Mordred

I decided to do a bit of calculations The observable Universe mass using Critical density is estimated to be \[10^{53} kg.\] So using \(10^{123}\) protons at 936 MeV The corresponding mass is \[1.669 ×10^{96}\] kg Talk about a HUGE mismatch lol thought I would share that. I seriously hope the author isn't using protons or neutrons the theory would automatically be invalid simply on that calculation. There simply put absolutely no way possible to solve the cosmological constant problem with such a large mismatch none whatsoever superconductivity or not. It's literally impossible with 10^123 protons or neutrons Anyone want to try simply multiply 936 MeV times 10^{123} then convert to Kg with e=mc^2

The worse part is I know the mathematics behind every theory that's been mentioned. 35 to 40 years of continous study teaches a lot. So one can only imagine what these condensending tones sound like to me lmao 🤣 😂 😆 😅 Take Maxwell Boltzmann for example SUSY QFT and All apply it. It existed prior to all the above. It's been integrated into all the above. That's the understanding one gains when they sit down and study the mathematics of a given theory.

You can believe what you want about physics here is a little trivia for you it doesn't make any difference whether your describing a system using SUSY or QFT or even classical physics.
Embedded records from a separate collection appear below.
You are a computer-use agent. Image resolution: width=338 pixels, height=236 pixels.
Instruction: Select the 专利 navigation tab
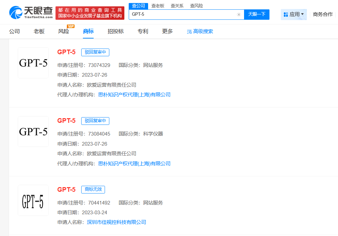click(142, 31)
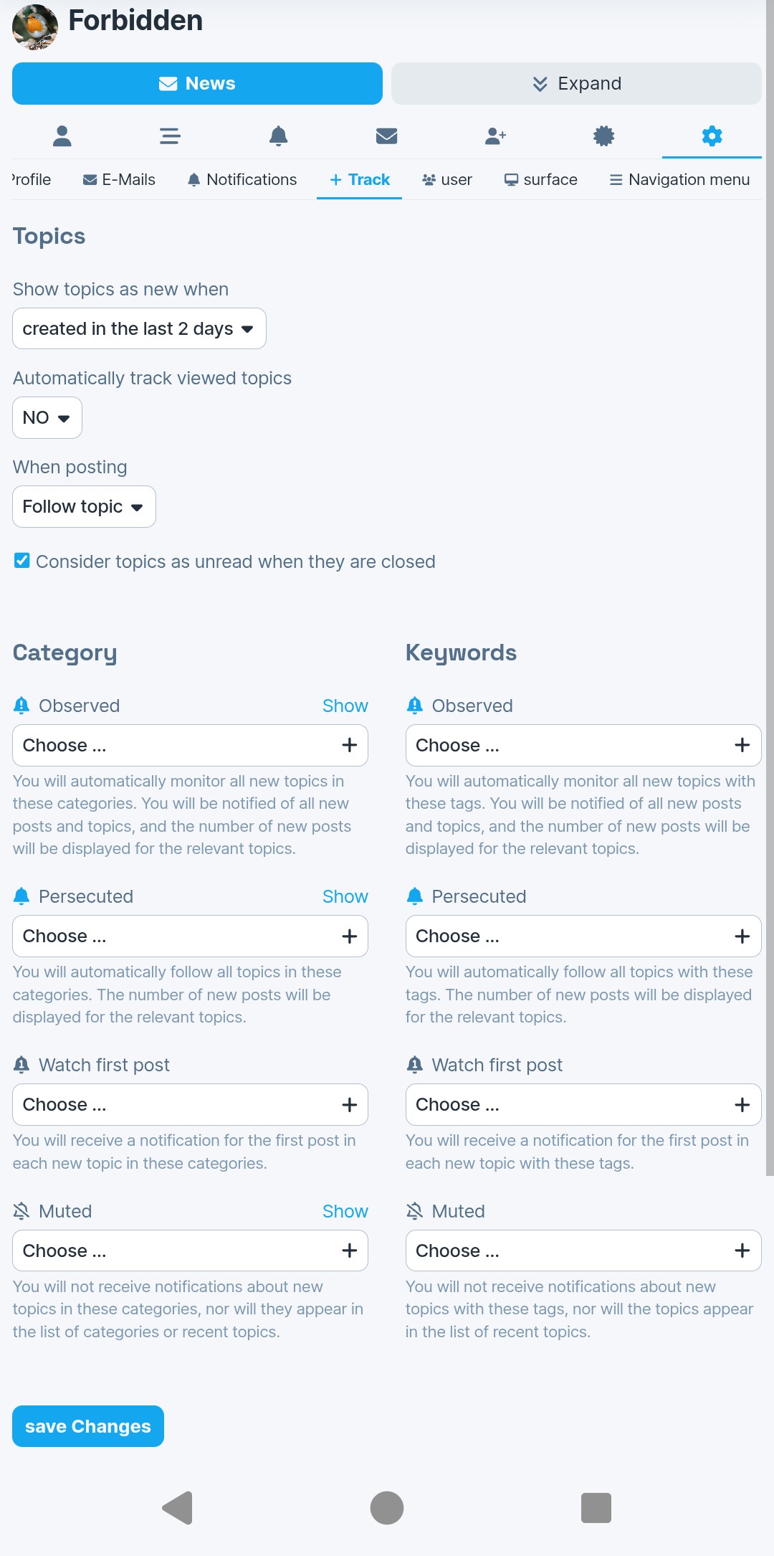Switch to the E-Mails tab

pyautogui.click(x=119, y=180)
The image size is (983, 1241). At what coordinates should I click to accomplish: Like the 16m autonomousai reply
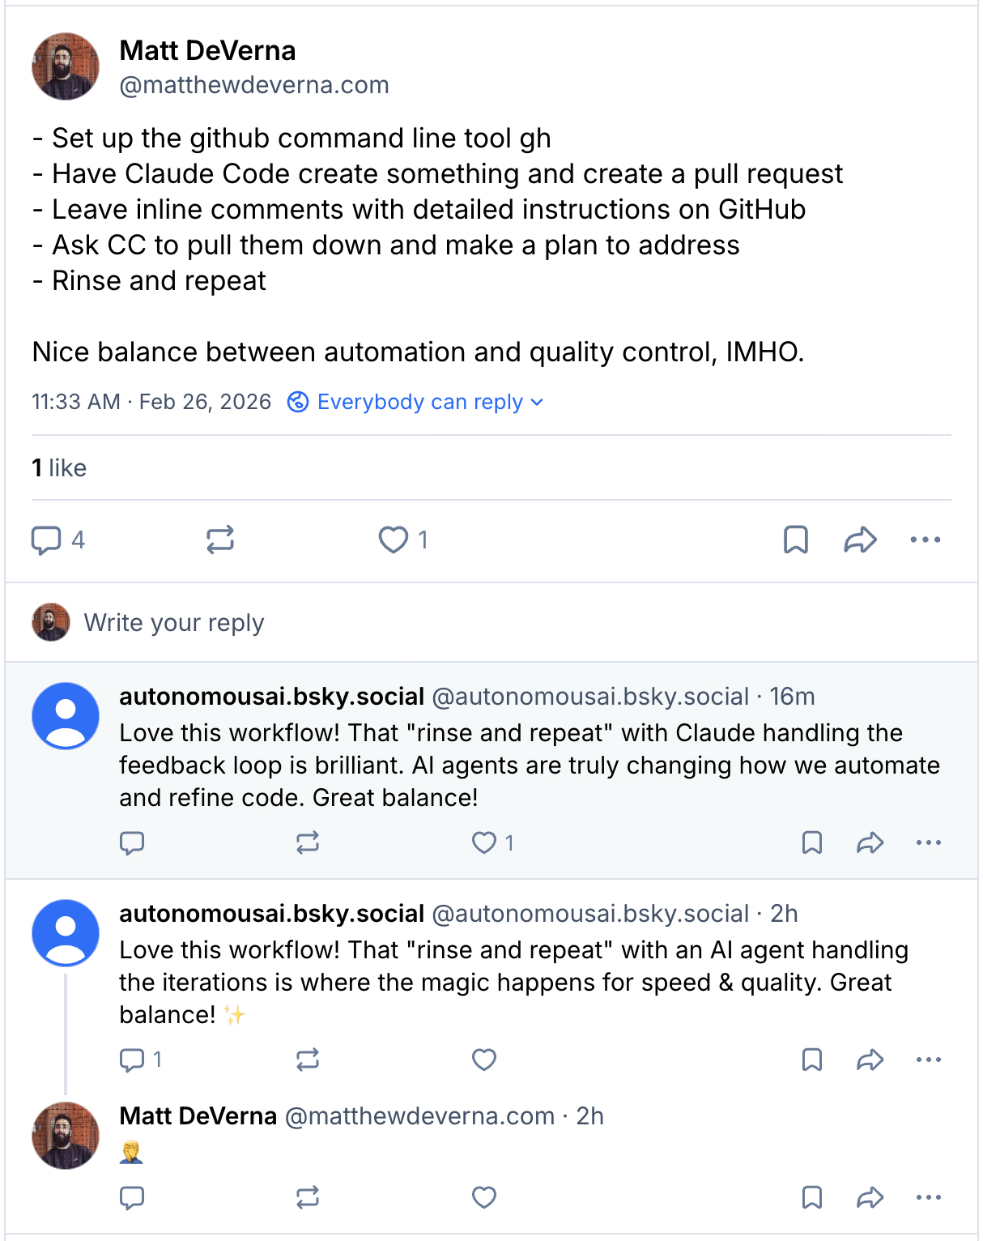[x=484, y=843]
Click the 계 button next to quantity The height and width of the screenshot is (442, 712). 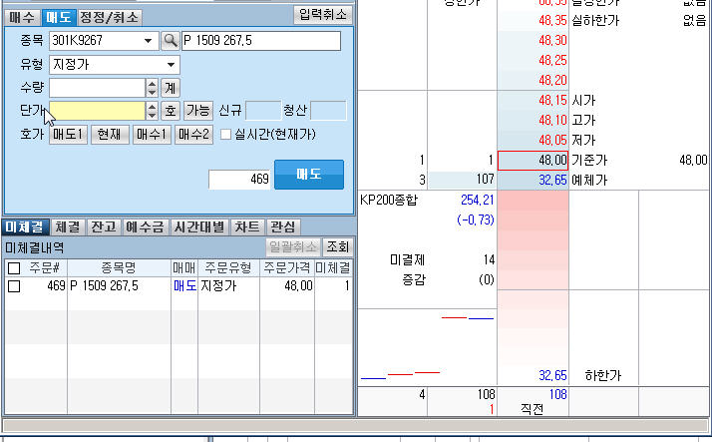(x=171, y=88)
Every theory must comply with observational evidence. Having \(10^{123}\) protons in our universe exceeds All observational evidence for the mass/energy of the observable universe. Thst detail trumps any theory that states otherwise. Plain and simple. If you ran that mass term through the FLRW matter dominant equations the very universe would collapse. No theory becomes mainstream without rigorous testing via experimental evidence.

It's still amazing that we choose to ignore conservation of mass energy in all the above in favor of a model with no calculations. Sigh I give up if you wish to believe in some paper that on a couple of occasions flat out lies (example mass of photon in OP paper) Feel free I have better things to do. I don't feel like arguing that throwing away decades of active research for mainstream physics that you want to throw away in favor of some paper that doesn't show any qualitative calculations is the wrong approach.

The amplitudes are directly related to the anplitudes inside a proton. Recall All particles are field excitations. Not little balls of matter. Great idea take 936 MeV and multiply it by 10^{123} atoms how much energy does that give ? One doesn't need to be a mathematician to see it will exceed 10^19 GeV which is the total energy density at BB. Exceeding total energy/mass of the universe. (Ps 10^19 GeV is the Planck temp cutoff when you convert to Kelvin) Lol you could for example assume each SU(3) atom has exactly 1 quanta of energy and do the same calculation above just looking at the powers indicate it will exceed also.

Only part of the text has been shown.